This week’s headline story: LTE Direct Cell Phones without Cell Towers
A new wireless technology from Qualcomm may do away with the need for cell towers. Known as LTE Direct, the wireless technology has a range of up to 500 meters, far more than either Wi-Fi or Bluetooth. LTE Direct handsets are able to “talk” directly to other mobile devices and to beacons located in shops and other businesses. LTE Direct provides a way for smartphones to automatically discover nearby people, businesses, and other information. Some see the technology as a potential new channel for targeted promotions or advertising. Despite its long range, LTE Direct uses relatively little power, so a phone could be constantly looking for nearby devices without significantly draining its battery life. In theory, LTE Direct could be used to create communication apps that route all data from device to device. “You can think of LTE Direct as a sixth sense that is always aware of the environment around you,” said Mahesh Makhijani, technical marketing director at Qualcomm. “The world around you is full of information, and the phone can use that to predict and to help you in your everyday life.” LTE Direct is included in update to the LTE standard slated for approval this year, and devices capable of LTE Direct could appear as soon as late 2015.
Future Smartphones Won’t Need Cell Towers to Connect
in other tech news…
- Exclusive: Facebook plots first steps into healthcare [Reuters]
Facebook already knows who your friends are and the kind of things that grab your attention. Soon, it could also know the state of your health. The company is exploring creating online “support communities” that would connect Facebook users suffering from various ailments. A small team is also considering new “preventative care” applications that would help people improve their lifestyles.
and in Information Security news this week..
- Nearly 1 Billion Attacks Targeting Shellshock Vulnerability [NewsFactor]
The number of Shellshock attacks over the past week surpassed 1 billion.Enterprise IT vendors like Cisco and Oracle are working hard to plug Shellshock vulnerabilities in their products. Pegged as a bigger threat than the infamous Heartbleed bug that affected two-thirds of the Internet, Shellshock threatens to wreak havoc on Unix and Linux systems.

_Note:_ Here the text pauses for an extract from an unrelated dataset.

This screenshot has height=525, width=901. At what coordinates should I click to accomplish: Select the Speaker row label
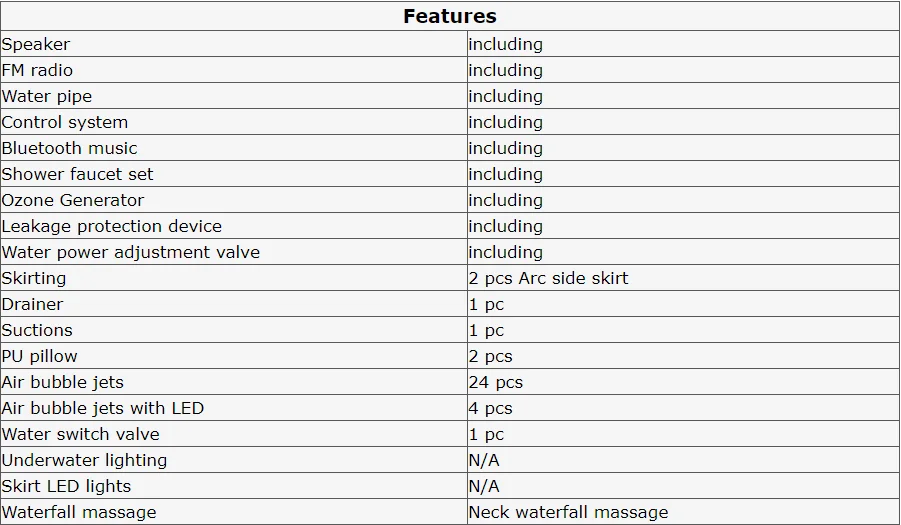(36, 44)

- JPMorgan Chase Hacking Affects 76 Million Households [NYTimes]
The cyberattack this summer on JPMorgan Chase compromised the accounts of 76 million households and seven million small businesses, a tally that dwarfs previous estimates by the bank and puts the intrusion among the largest ever. This follows on the heals of two other huge data breaches. Last year, the information of 40 million cardholders and 70 million others were compromised at Target, while an attack at Home Depot in September affected 56 million cards. But unlike Target and Home Depot, JPMorgan, as the largest bank in the nation, has financial information in its computer systems that goes beyond customers’ credit card details and potentially includes more sensitive data.
and in Tech Industry news…
- Windows 10 Tries Blending New with Familiar [NewsFactor]
10 Things To Know about Windows 10 [newsFactor]
Well, it’s not Windows 9 afterall. It seems that Microsoft is so anxious to distance itself from Windows 8 that it has skipped 9 and named its next operating system Windows 10. “Windows 10 represents the first step in a whole new generation of Windows,” said Terry Myerson, executive vice president of Microsoft’s operating systems group. The new system will be a blend of the old and the new. For instance, it will have various controls that are familiar to users of older Windows systems, such as a start menu to quickly access apps. But this start button will also open a series of tiles that resemble what’s found in Windows 8. “We’re designing the experience so that as you use it, the things you already know are familiar and present, but new value is presented to you at a rate that’s easier for you to ingest,” he said. “This is what Windows 8 should have been,” said Carolina Milanesi, a veteran tech analyst at the research firm Kantar Worldpanel. “Here they are doing the right thing.”
- Microsoft Previews ‘Sway’ Presentation App for Office [NewsFactor]
Microsoft Office has a new App! It’s called Sway, and Microsoft is billing it as a “way to re-imagine how your ideas come to life.” Sway allows a user to draw all kinds of data and media from a variety of locations to quickly create and share polished, interactive content. For example, a marketing professional could use Sway to craft a corporate brochure, or a do-it-yourselfer could share his woodworking expertise, complete with step-by-step video instructions.
- AT&T, Verizon and Sprint Battle Over Data Plans [NewsFactor]
AT&T, Sprint and Verizon are locked in a battle to offer the biggest data plans at the lowest rates. Many of the deals being offered, doubled the amount of data on your plan for the same amount. Check with your carrier to see if you can get a piece of the action!
- eBay Spins Off PayPal: Does Showdown with Apple Pay Await? [NewsFactor]
Online auction giant eBay has announced that it will spin off PayPal, its online payments system, beginning in 2015.